In de nieuwe cao voor de universiteiten stijgen de salarissen op twee manieren. De brutolonen gaan met 2 procent omhoog en daarnaast krijgt iedereen er 100 euro per maand bovenop (bij een voltijdsbaan). Zowel procenten als centen dus.
Vergelijking
HOP heeft dit eerst omgerekend naar procenten. Voor de universitaire loonsverhogingen komt het hierop neer: in de laagste schalen gaan de lonen naar verhouding twee keer zo hard omhoog (5,6 procent) als in de hoogste schalen (2,8 procent). In het plaatje hieronder staat de procentuele loonstijging. Helemaal links zie je schaal 1, waarin bijvoorbeeld de schoonmaker zit, en helemaal rechts staan de best betaalde hoogleraren.

Maar als je de cao-afspraken omrekent naar harde euro’s per maand krijg je het omgekeerde beeld.

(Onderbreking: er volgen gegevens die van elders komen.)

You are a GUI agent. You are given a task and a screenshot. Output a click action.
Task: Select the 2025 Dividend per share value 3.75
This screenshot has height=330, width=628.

De laagste inkomens gaan er 155 euro op vooruit, terwijl de hoogste inkomens meer dan het dubbele erbij krijgen: 345 euro.
Het topsalaris van een medewerker aan de universiteit (bestuurders vallen hier niet onder) is dan 4,3 keer zo hoog als het laagste salaris: 12.239 euro tegen 2.742 euro. Zo beschouwd is de loonkloof iets kleiner geworden: in de vorige cao paste het laagste salaris 4,5 keer in het hoogste.

Activisten
De activisten zijn tevreden over het resultaat dat ze behaald hebben. ‘Wat ons betreft is het glas halfvol en is dit een mooie stap’, zegt de Groningse hoogleraar Laura Batstra, een van de initiatiefnemers van de petitie. Ze hoopt dat andere organisaties het voorbeeld gaan volgen. Want voor de lagere schalen is de loonstijging hoger dan de inflatie, zegt Batstra. ‘Desalniettemin hadden ze er wat ons betreft nog wel meer op vooruit mogen gaan. Inflatie treft de mensen met minder geld harder dan de mensen met meer geld.’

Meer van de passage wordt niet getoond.